Emphasis of non-voilence in thought and practice

The Jain code of conduct is made up of the following five vows, and all of their logical conclusions:

1) Ahimsa,
2) Satya (truthfulness),
3) Asteya (non-stealing),
4) Aparigraha (non-possessiveness) and
5) Brahmacharya (chastity).

Jains hold the above five major vows at the center of their lives. These vows cannot be fully implemented without the acceptance of a philosophy of non-absolutism. Anekantavada (multiple points of view), is a foundation of Jain philosophy. This philosophy allows the Jains to accept the truth in other philosophies from their perspective and thus inculcating a tolerance for other viewpoints. Jain scholars have devised methods to view both physical objects and abstract ideas from different perspectives systematically. This is the application of non-violence in the sphere of thought. It is a Jain philosophical standpoint just as there is the Advaitic standpoint of Sankara and the standpoint of the Middle Path of the Buddhists. This search to view things from different angles, leads to understanding and toleration of different and even conflicting views. When this happens prejudices subside and a tendency to accommodate increases. The theory of Anekantavada is therefore a unique experiment of non-violence at the root.

A derivation of this principle is the doctrine of Syadvada that highlights every model relative to its view point. It is a matter of our daily experience that the same object which gives pleasure to us under certain circumstances becomes boring under different situations. Nonetheless relative truth is undoubtedly useful as it is a stepping stone to the ultimate realization and understanding of reality. The theory of Syadvada is based on the premise that every proposition is only relatively true. It all depends on the particular aspect from which we approach that proposition. Jains therefore developed logic that encompasses sevenfold predication so as to assist in the construction of proper judgment about any proposition.

Syadvada provides Jains with a systematic methodology to explore the real nature of reality and consider the problem in a non-violent way from different perspectives. This process ensures that each statement is expressed from seven different conditional and relative viewpoints or propositions, and thus it is known as theory of conditioned predication. These seven propositions are described as follows:

1. Syād-asti — "in some ways it is"
2. Syād-nāsti — "in some ways it is not"
3. Syād-asti-nāsti — "in some ways it is and it is not"
4. Syād-asti-avaktavya — "in some ways it is and it is indescribable"
5. Syād-nāsti-avaktavya — "in some ways it is not and it is indescribable"
6. Syād-asti-nāsti-avaktavya — "in some ways it is, it is not and it is indescribable"
7. Syād-avaktavya — "in some ways it is indescribable"

For example, a tree could be stationary with respect to an observer on earth; however it will be viewed as moving along with planet Earth for an observer in space.

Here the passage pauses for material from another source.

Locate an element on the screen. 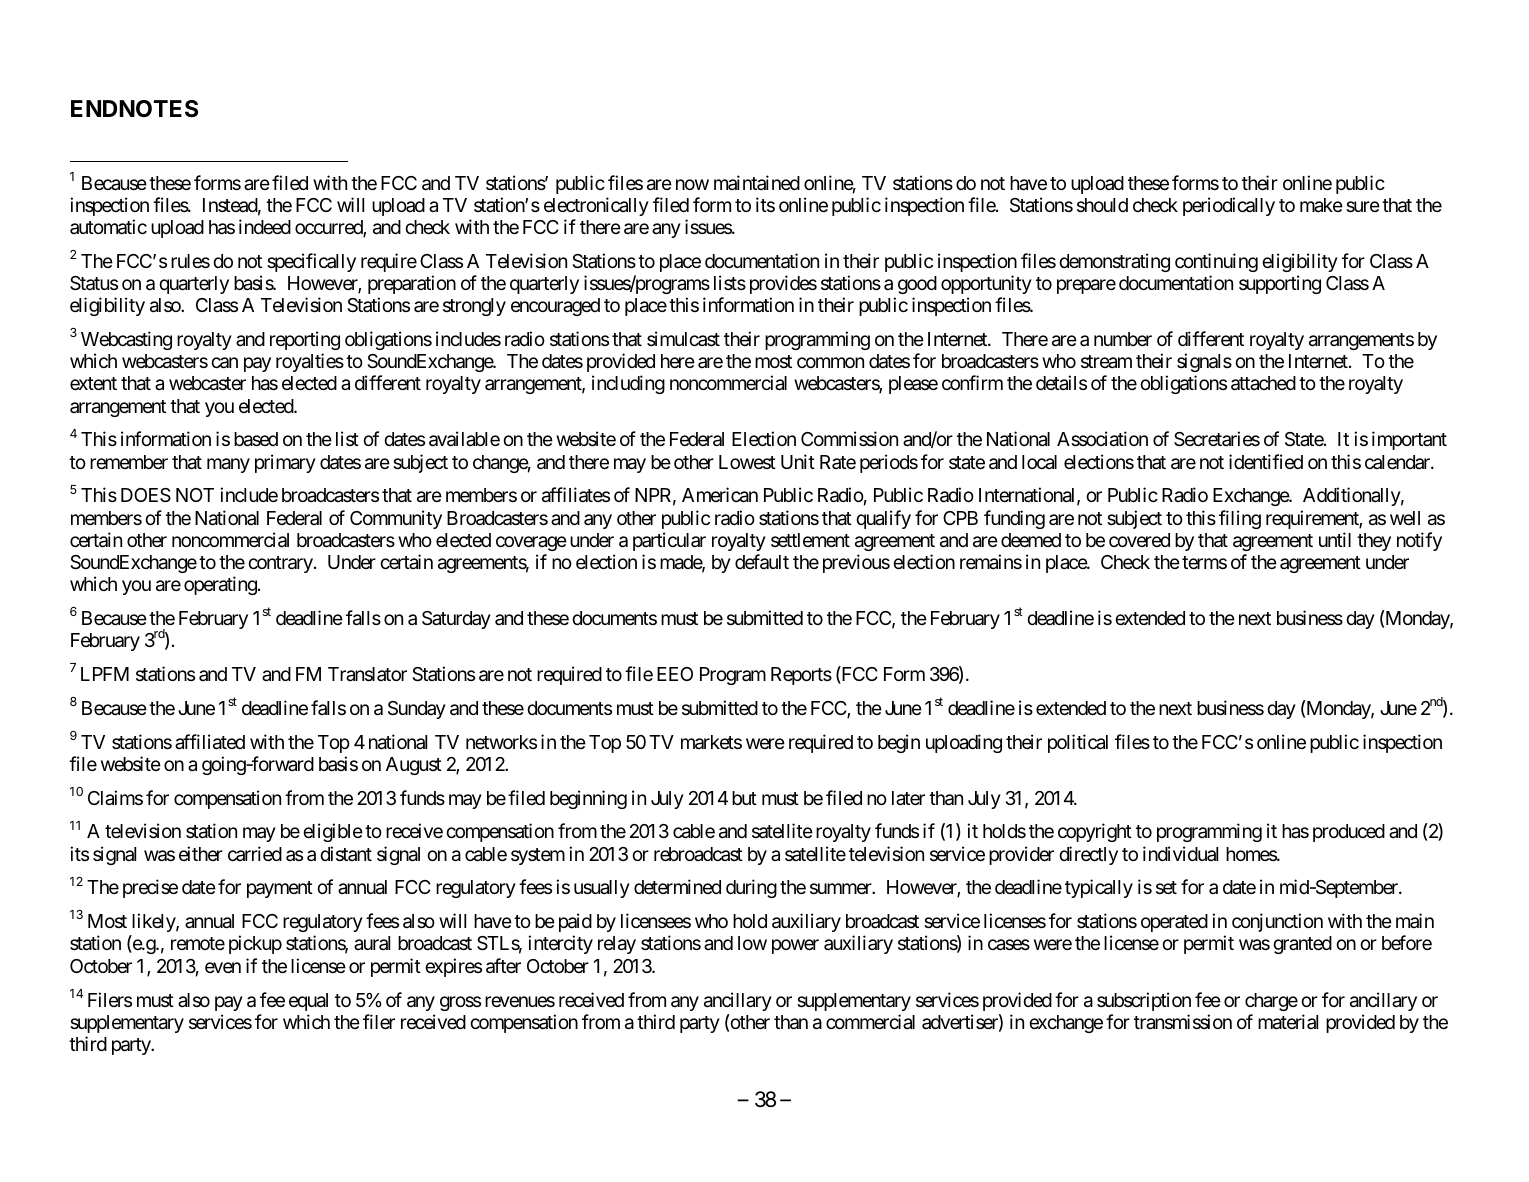 The width and height of the screenshot is (1529, 1182). default is located at coordinates (762, 562).
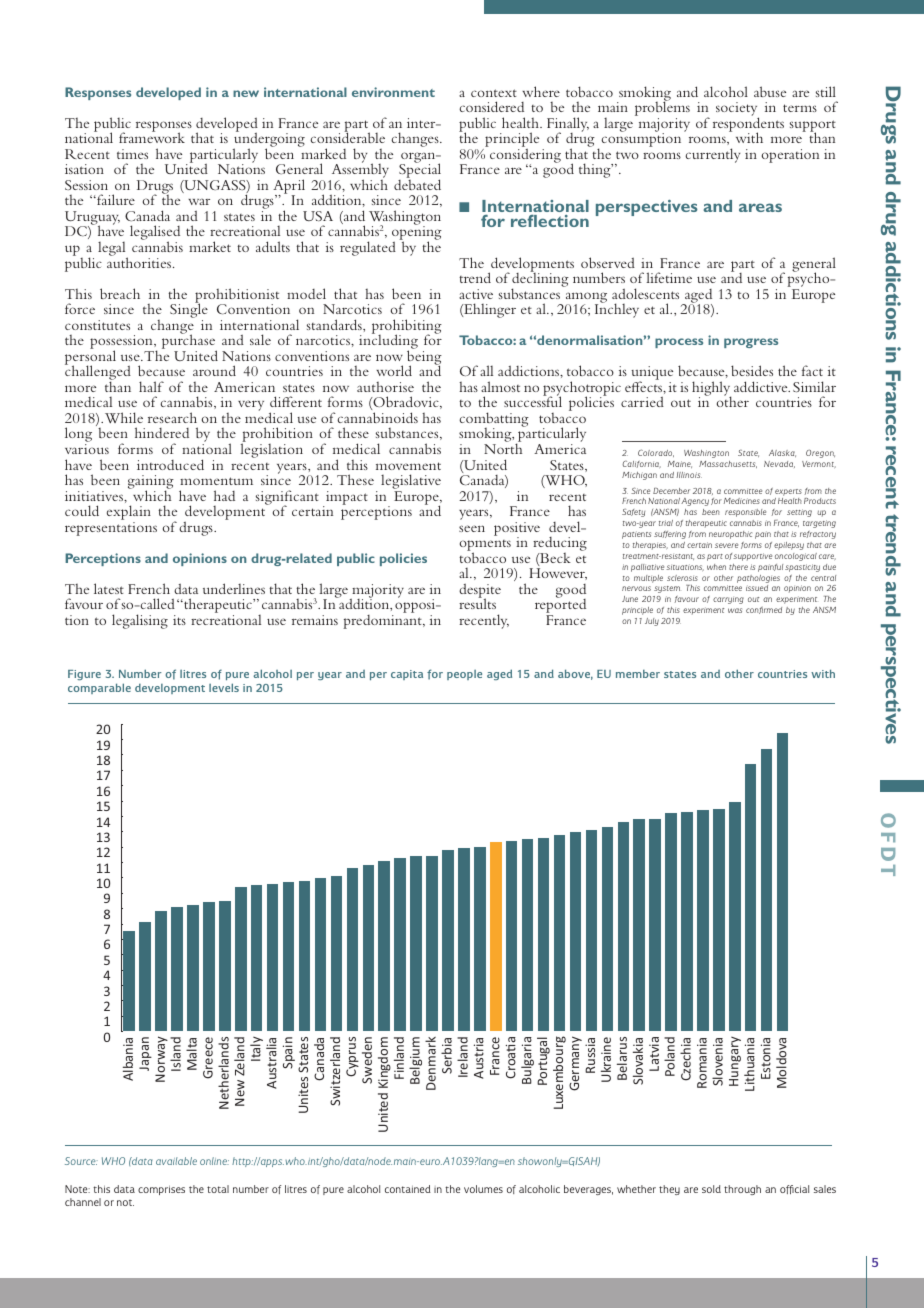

Jains are usually very welcoming and friendly toward other faiths and often help with interfaith functions. Several non-Jain temples in India are administered by Jains. A palpable presence in Indian culture, Jains have contributed to Indian philosophy, art, architecture, science, and to Mohandas Gandhi's politics, which led to the mainly non-violent movement for Indian independence. Though Mohandas Gandhi stated clearly in his Autobiography that his mother was a Vaishnava, Jain monks visited his home regularly. He spent considerable time under the tutelage of Jain monks, learning the philosophies of non-violence and doing well always.